Das 1893 erbaute Bradbury Building ist eines der ältesten Bürogebäude von Los Angeles. Im Film befindet sich hier die Wohnung des Genetik-Designers J. F. Sebastian (William Sandersen), der die Replikantin Pris (Daryl Hannah) bei sich aufnimmt und später von Replikant Roy (Rutger Hauer) getötet wird. Gedreht wurde am Eingang, im Innenhof, in den Gängen und auf den Treppen. Touristen dürfen die Eingangshalle und die Treppen im ersten Stock besichtigen, nicht jedoch die Obergeschosse und die beiden offenen, schmiedeeisernen Aufzüge. Ein Wachmann in der Lobby achtet auf die Einhaltung dieser Verhaltensregeln.
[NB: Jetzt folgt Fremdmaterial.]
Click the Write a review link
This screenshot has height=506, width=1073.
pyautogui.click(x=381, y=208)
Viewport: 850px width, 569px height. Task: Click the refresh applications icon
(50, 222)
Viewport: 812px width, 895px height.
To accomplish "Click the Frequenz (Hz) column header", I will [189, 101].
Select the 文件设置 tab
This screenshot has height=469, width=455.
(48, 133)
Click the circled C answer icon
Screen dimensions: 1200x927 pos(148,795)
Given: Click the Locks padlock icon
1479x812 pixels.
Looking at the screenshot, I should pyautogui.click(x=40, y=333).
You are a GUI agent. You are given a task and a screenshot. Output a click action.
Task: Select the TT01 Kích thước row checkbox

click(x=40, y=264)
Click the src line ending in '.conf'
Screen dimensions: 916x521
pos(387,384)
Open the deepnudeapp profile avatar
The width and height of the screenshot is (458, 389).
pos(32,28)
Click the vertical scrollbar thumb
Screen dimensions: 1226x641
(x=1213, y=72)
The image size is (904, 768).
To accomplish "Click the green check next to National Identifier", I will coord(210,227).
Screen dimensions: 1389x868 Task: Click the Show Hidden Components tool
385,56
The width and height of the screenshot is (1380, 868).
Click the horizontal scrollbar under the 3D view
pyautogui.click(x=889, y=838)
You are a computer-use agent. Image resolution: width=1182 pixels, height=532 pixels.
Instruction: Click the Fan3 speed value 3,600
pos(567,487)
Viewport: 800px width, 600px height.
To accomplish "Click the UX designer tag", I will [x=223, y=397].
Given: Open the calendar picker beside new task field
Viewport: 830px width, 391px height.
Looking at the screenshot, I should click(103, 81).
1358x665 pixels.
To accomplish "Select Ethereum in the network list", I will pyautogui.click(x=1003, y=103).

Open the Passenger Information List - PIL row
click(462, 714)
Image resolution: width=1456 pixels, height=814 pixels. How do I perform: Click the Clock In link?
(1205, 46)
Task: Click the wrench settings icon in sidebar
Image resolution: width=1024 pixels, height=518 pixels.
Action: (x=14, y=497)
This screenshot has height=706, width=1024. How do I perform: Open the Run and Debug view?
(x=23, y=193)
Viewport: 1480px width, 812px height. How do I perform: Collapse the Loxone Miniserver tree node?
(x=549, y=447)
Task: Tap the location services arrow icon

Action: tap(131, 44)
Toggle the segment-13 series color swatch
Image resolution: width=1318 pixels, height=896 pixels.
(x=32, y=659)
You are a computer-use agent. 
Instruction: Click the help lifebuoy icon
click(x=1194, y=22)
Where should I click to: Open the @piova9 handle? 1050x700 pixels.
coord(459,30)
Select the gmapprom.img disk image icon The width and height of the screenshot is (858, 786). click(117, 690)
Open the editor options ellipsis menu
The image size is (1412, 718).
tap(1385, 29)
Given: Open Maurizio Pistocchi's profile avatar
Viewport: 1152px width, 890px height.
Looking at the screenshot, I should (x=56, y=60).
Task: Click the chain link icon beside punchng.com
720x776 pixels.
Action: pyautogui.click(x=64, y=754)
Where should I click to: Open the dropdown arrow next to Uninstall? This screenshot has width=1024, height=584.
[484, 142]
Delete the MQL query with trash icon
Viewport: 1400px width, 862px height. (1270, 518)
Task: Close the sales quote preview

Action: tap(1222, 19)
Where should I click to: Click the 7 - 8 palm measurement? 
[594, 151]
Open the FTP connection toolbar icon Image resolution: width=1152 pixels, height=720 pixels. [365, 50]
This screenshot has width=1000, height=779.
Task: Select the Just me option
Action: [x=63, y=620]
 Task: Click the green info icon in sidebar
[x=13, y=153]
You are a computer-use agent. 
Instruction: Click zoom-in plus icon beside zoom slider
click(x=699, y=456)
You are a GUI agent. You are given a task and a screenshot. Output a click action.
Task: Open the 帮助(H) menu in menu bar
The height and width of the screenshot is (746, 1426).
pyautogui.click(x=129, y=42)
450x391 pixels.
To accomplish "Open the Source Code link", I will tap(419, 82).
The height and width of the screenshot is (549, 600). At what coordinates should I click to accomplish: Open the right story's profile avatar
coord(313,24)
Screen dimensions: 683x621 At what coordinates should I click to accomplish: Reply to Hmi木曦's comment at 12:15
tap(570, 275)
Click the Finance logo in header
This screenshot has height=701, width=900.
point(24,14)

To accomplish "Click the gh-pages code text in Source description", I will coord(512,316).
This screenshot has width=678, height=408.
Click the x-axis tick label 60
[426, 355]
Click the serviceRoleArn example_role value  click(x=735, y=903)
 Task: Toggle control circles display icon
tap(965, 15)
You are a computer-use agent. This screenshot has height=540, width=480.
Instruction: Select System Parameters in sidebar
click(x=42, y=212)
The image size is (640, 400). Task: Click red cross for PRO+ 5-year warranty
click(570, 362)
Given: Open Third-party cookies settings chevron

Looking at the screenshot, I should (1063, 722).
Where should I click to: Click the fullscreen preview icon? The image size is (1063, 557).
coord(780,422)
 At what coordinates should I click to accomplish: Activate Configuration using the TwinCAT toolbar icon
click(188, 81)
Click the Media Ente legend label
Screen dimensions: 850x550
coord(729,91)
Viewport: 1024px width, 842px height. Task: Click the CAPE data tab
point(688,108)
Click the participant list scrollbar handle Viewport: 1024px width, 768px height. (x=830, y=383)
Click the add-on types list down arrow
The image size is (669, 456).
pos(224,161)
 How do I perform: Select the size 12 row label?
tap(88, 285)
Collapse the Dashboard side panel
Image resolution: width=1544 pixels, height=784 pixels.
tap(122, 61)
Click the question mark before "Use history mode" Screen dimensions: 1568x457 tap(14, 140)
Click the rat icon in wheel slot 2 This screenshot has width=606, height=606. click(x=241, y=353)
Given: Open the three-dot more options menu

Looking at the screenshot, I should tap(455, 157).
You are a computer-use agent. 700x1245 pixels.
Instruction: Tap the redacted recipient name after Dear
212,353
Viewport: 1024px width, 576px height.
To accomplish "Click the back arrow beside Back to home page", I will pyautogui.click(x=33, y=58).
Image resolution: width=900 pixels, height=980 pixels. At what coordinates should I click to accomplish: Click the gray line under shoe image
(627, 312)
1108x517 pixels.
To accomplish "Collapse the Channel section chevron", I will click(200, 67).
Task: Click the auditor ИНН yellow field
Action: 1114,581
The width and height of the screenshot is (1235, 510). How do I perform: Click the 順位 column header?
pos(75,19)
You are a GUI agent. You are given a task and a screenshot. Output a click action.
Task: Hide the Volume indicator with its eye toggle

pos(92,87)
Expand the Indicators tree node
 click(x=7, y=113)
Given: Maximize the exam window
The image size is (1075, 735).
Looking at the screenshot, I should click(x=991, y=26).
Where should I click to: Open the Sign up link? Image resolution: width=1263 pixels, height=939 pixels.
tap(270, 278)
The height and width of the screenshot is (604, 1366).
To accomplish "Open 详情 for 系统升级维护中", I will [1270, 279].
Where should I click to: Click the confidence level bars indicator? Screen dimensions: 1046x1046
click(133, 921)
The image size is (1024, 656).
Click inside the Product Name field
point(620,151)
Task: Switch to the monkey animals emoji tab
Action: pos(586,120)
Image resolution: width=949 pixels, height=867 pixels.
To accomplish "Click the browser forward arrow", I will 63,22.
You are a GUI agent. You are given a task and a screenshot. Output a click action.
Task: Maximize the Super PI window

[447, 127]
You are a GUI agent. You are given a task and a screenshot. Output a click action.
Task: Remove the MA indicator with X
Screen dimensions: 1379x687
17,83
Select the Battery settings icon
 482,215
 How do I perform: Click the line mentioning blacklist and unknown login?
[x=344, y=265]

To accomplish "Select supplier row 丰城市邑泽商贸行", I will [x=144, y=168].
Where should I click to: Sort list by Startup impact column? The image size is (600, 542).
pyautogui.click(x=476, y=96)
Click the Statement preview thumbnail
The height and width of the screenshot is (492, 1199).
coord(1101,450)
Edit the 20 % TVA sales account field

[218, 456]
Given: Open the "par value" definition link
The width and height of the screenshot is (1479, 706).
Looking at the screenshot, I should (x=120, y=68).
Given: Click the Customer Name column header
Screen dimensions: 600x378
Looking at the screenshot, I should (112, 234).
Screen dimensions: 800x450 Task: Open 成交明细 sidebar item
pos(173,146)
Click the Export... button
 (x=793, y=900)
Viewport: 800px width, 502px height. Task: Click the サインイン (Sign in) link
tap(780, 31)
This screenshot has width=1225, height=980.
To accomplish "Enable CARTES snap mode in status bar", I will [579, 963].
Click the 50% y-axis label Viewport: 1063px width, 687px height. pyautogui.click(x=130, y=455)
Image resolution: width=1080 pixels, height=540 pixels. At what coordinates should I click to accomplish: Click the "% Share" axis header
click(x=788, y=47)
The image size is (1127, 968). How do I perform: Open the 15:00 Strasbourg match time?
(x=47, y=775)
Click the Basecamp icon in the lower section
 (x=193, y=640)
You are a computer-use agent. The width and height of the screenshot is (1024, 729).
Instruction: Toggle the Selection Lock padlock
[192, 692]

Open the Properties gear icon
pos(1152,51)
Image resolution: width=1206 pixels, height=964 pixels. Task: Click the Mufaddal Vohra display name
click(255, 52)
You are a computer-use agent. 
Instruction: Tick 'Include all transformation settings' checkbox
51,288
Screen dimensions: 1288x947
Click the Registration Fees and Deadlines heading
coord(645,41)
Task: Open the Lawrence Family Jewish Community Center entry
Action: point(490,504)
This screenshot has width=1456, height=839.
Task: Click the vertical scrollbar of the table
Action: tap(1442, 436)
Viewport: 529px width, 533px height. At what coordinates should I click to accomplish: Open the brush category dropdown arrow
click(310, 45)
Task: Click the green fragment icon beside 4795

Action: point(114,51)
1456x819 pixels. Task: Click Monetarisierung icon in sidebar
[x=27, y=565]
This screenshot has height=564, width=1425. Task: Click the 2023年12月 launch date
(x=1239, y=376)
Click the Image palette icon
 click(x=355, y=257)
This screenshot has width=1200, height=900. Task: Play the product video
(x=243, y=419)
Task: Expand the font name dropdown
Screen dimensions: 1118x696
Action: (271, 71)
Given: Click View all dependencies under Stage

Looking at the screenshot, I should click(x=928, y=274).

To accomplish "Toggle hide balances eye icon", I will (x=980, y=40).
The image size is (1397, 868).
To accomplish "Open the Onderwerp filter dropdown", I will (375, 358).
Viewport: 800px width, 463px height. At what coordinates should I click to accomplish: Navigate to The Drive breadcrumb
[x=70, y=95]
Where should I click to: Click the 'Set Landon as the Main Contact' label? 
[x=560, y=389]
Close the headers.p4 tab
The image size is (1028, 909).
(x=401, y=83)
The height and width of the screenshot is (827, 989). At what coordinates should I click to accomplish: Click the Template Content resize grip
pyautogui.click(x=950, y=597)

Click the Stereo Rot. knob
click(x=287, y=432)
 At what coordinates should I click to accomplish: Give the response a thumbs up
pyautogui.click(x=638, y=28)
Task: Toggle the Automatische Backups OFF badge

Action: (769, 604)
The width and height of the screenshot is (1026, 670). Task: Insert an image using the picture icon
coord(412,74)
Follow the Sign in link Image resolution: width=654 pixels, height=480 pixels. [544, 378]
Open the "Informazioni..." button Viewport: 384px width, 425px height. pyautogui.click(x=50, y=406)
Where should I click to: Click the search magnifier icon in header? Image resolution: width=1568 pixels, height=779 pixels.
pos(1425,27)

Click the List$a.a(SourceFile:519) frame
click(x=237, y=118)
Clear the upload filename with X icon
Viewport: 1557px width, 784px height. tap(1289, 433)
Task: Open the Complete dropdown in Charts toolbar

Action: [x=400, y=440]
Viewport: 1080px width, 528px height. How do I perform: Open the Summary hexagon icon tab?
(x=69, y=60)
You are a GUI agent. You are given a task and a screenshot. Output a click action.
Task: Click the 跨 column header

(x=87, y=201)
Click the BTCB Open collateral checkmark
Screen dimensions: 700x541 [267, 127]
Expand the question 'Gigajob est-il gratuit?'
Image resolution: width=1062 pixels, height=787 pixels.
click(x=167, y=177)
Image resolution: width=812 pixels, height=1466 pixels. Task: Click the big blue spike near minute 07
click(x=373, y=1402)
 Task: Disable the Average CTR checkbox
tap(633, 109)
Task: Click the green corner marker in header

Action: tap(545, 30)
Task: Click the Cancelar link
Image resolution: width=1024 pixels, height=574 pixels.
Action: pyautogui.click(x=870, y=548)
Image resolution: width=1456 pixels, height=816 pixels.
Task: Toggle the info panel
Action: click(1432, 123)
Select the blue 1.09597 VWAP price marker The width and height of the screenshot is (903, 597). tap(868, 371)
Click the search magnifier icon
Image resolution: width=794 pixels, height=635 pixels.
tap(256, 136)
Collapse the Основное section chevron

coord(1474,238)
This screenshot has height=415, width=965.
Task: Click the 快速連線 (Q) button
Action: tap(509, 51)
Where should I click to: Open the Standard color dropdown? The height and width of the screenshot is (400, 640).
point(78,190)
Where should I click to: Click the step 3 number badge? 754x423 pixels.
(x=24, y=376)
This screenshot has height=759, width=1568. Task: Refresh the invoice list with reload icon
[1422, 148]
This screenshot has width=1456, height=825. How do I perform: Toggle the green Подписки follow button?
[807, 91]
Bradbury Building, Los Angeles © Herbert Schabel

Ein Hingucker des Bradbury Building ist auch die durchsichtige Decke aus Glas-Block-Paneelen, die sich Ridley Scott in „Blade Runner“ zunutze machte, indem er Scheinwerferstrahlen von außen durch das düstere Atrium und die Treppenaufgänge wandern ließ. Das markante Gebäudeinnere wurde auch als Drehort für zahlreiche weitere Filme verwendet, etwa für Roman Polanskis „Chinatown“ (1974), „Wolf – das Tier im Manne“ (1994, mit Michelle Pfeiffer und Jack Nicholson), „Enthüllung“ (1994, mit Demi Moore und Michael Douglas), „(500) Days of Summer“ (2009, mit Zooey Deschanel) oder zuletzt für „The Artist“, der 2012 den Oscar für den „Besten Film“ gewonnen hat.

Bradbury Building, Los Angeles

Am Ende von „Blade Runner“ liefern sich Blade Runner Rick Deckard und Replikant Roy einen dramatischen Zweikampf auf dem Dach des Bradbury Buildings, der allerdings wiederum in den Filmstudios in Burbank gedreht wurde.

Das Ennis-Brown House in der 2607 Glendower Avenue, im Film als futuristisches Zuhause von Deckard zu sehen, wurde 1924 nach Vorbild eines Maya-Tempels erbaut und kann ebenfalls auf weitere Rollen zurückblicken: beispielsweise in „Das Haus auf dem Geisterhügel“ (1958) oder „Black Rain“ und „Karate Kid 3“ (beide 1989).